Wanting to test the play-based swimming, not only with my children, I have created a programme, a little survey, with the support of the parents. In the period of sixteen weeks, I was observing the development of sixteen children in the pool, age 3 to 5, both boys and girls of the same swimming level. The idea was to have the children divided into four groups of four children. Once a week, the children of all four groups attended the swim lessons for 30 minutes, which is 16 lessons of half an hour altogether. Two groups were working in line with the “school” programme, strictly following it every time, while the other two groups were more flexible. They were learning how to swim and how to do all other swimming-related elements in the same way as the first two groups, but exclusively by having great fun, playing and exploring.

The hardest thing for me was when I had to explain to my friends swimming in different age groups why some children can play while swimming while the others can't. However, the little swimmers were very sensible and accepted the challenge.


The goal of swimming for preschool children should be swimming and having fun at the same time, because that approach helps the children become independent and safe in the water. And on the other hand, it makes children curious, persistent, creative and open to hear and learn new things.

How do swimming classes with paying affect children?


Swimming and PLAYING at the very start make children relaxed and happy. Children had more fun while swimming, played more, explored more and learnt more. The group of playing children did not only create the future swimmers, it created the team players, future leaders with critical thinking inside and outside the water.

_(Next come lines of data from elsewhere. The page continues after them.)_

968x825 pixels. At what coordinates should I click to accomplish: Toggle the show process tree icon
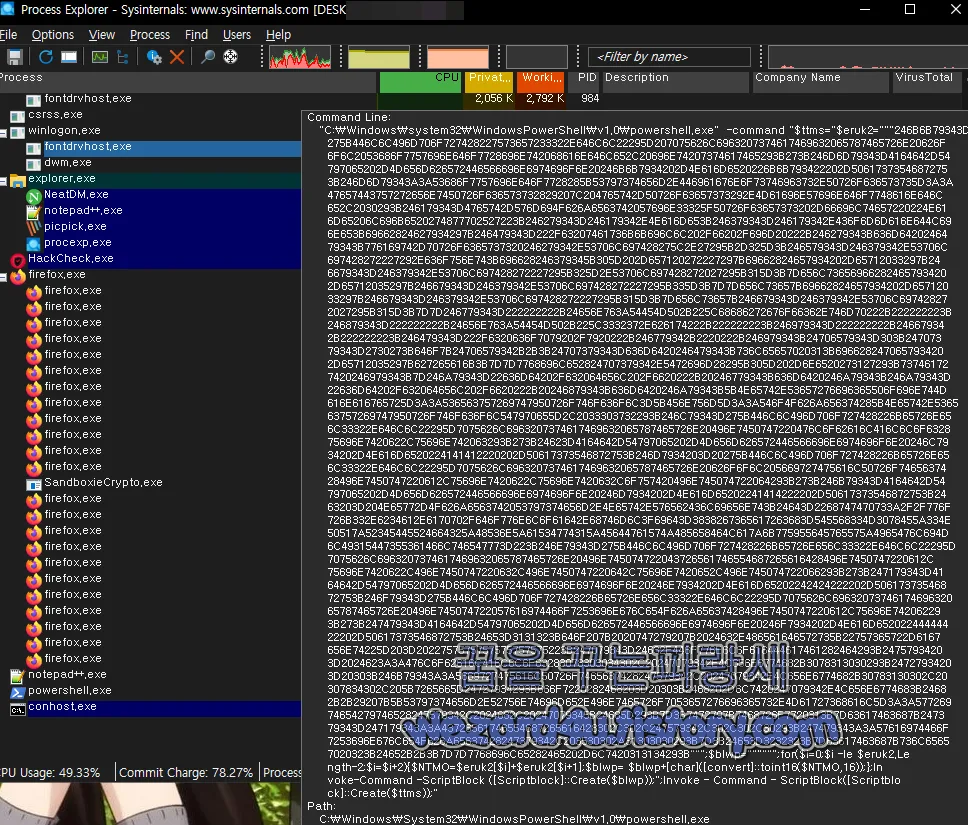click(x=123, y=56)
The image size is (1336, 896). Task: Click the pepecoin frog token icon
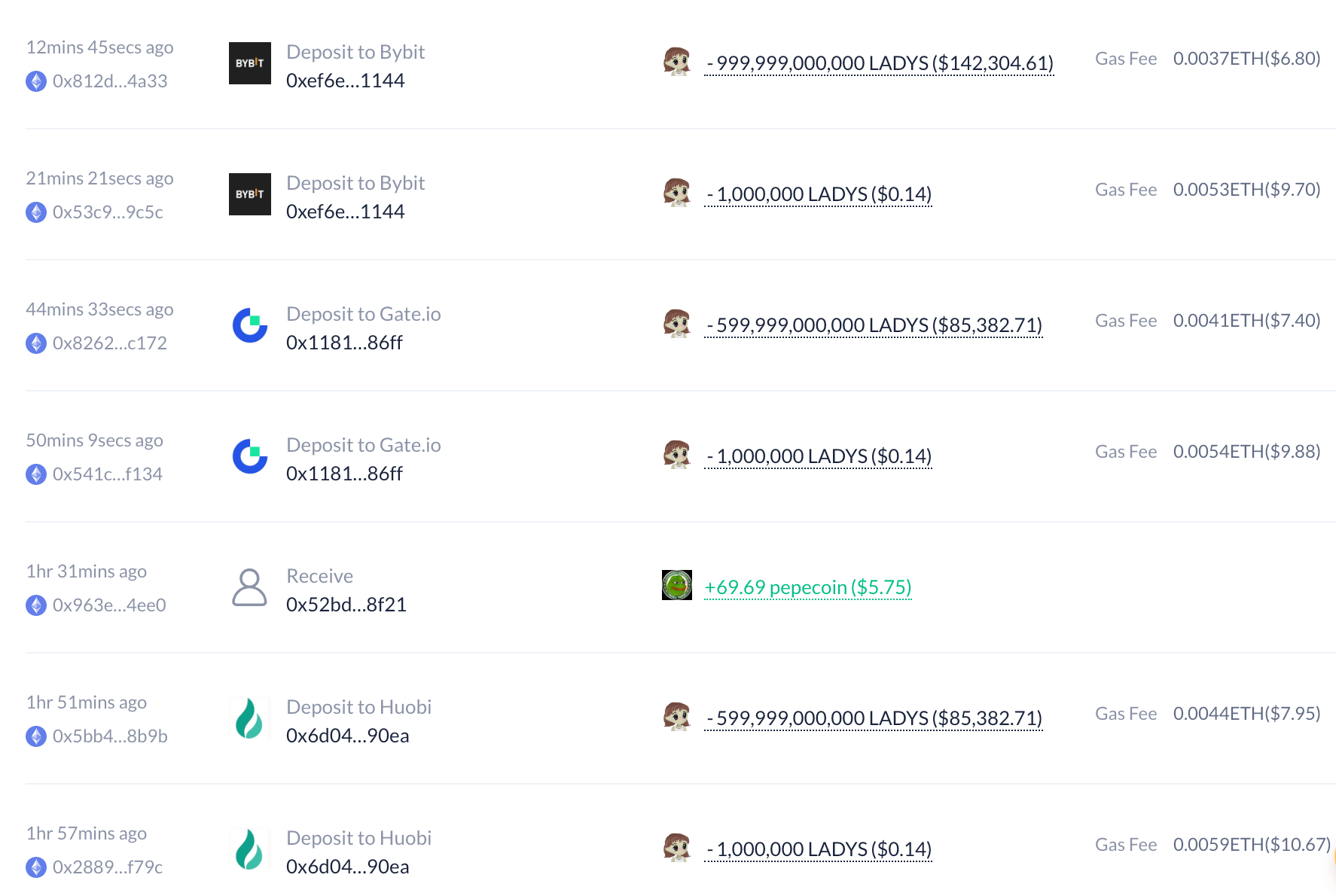[x=676, y=585]
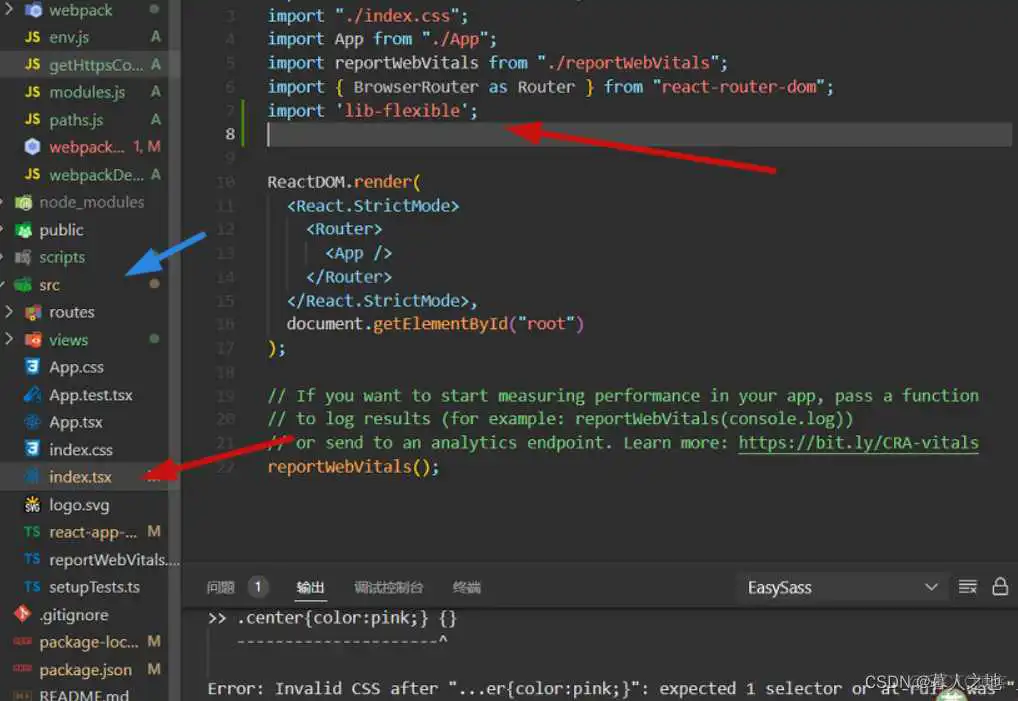Open the bit.ly CRA-vitals link
Image resolution: width=1018 pixels, height=701 pixels.
click(858, 442)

- Children from the flexible programme, with playing and exploring, made a better progress. One of the reasons was because this interesting programme made them interested in learning and achieve the result, compared to the dull and “boring” repetition, due to which they would lose interest quite easily.


- The atmosphere in the water with the playing children was always relaxed, more positive, with lots of fun. The children were getting in and out of the pool with a smile! However, the thing that got me even more excited was the fact that the children in the programme “by the book” also showed good spirit after the classes. This just shows that swimming as a physical activity has a positive impact on the mood in any case!

- The children who were playing and swimming were extremely interested in what their peers were about to do and how they were to master the elements necessary for the benefit of the entire group. In this way, they learnt much better and they evolved together as a group, learning not only based on their own experience, but also the experience of one another. The thing I also found surprising was that they were much more careful and focused, which made the work with them easier.


- The playing children made excellent intrapersonal relations and became friends outside the pool, which I was told later by their parents. They had a communication with no restraints and peer pressure. They were more open for cooperation, free and ready to make their own initiative for another play.

There’s a lot of ways of learning through playing and exploring, but this is my way!


Because life is better when you're swimming and reading picture books about swimming!